---- Data for review

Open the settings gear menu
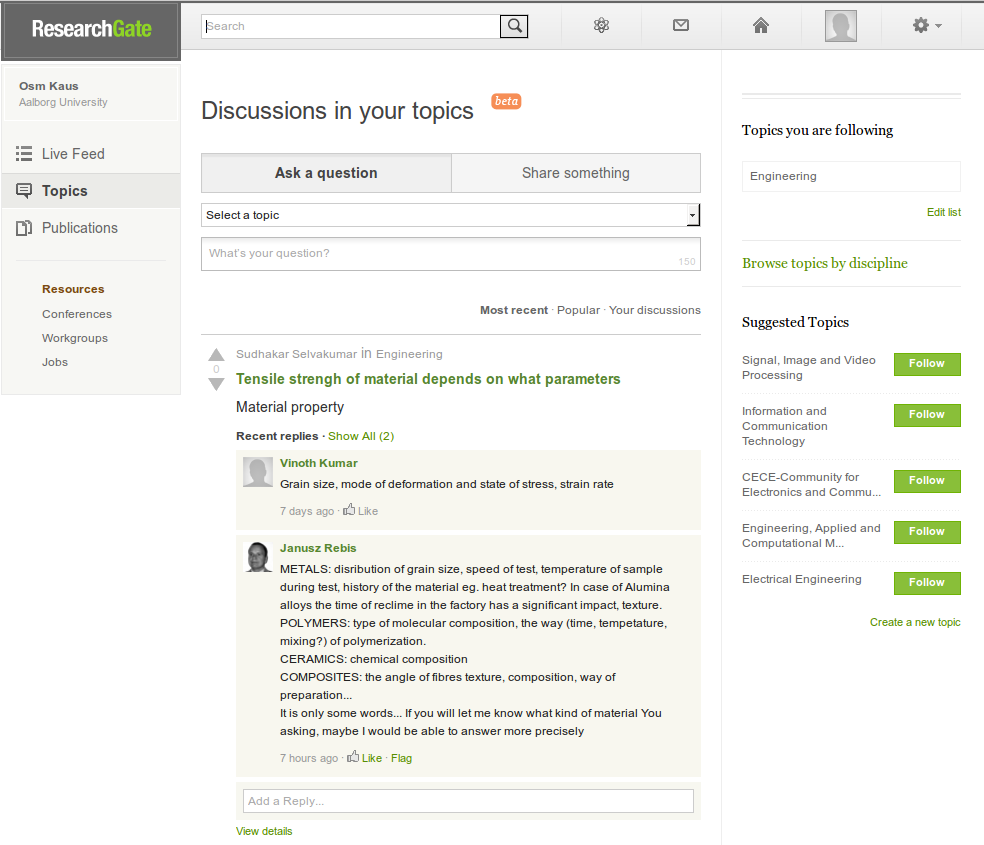The width and height of the screenshot is (984, 845). [x=927, y=26]

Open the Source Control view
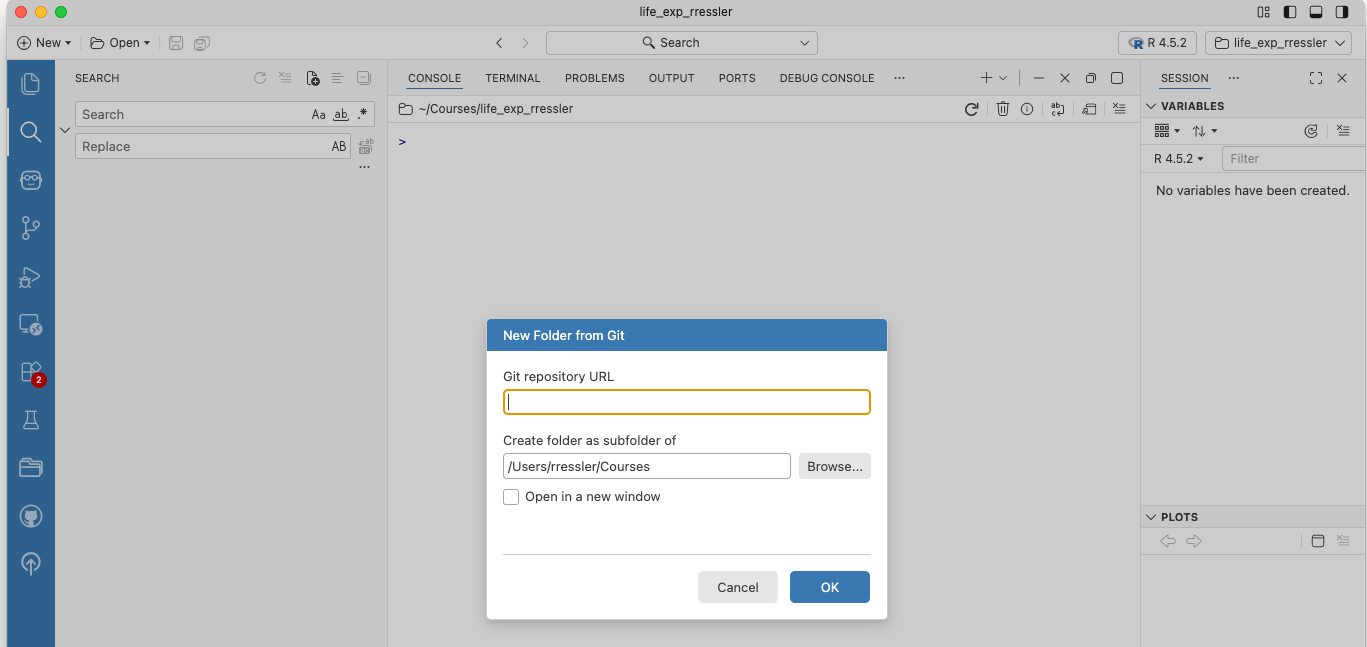[x=30, y=227]
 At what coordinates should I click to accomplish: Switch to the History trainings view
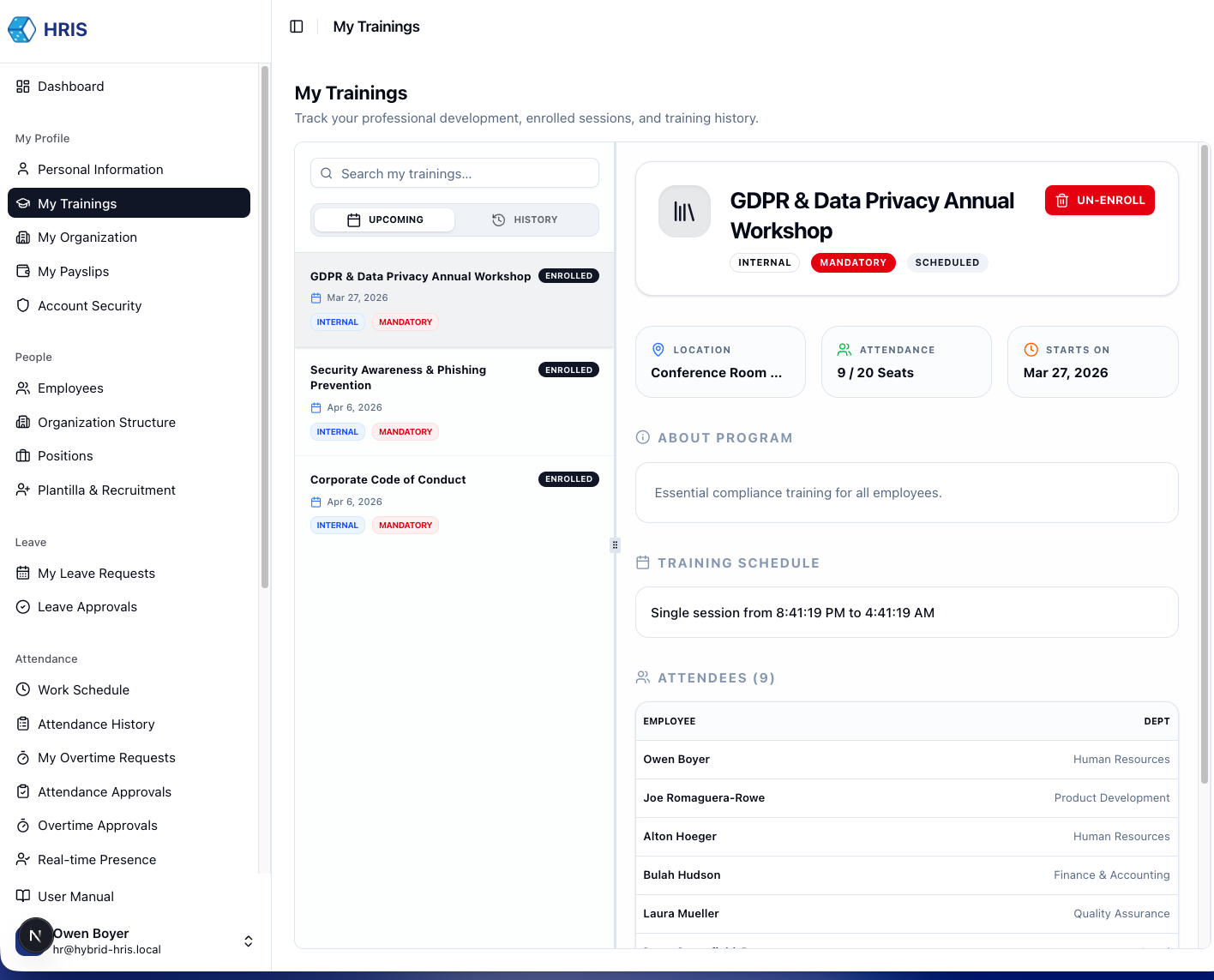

--------

■ **Exercise brief**
What you return must match the records above exactly, minus any images.

■ **Written answer**
Open the settings gear menu
The width and height of the screenshot is (984, 845). [x=927, y=26]

Open the Source Control view
[x=30, y=227]
 At what coordinates should I click to accomplish: Switch to the History trainings view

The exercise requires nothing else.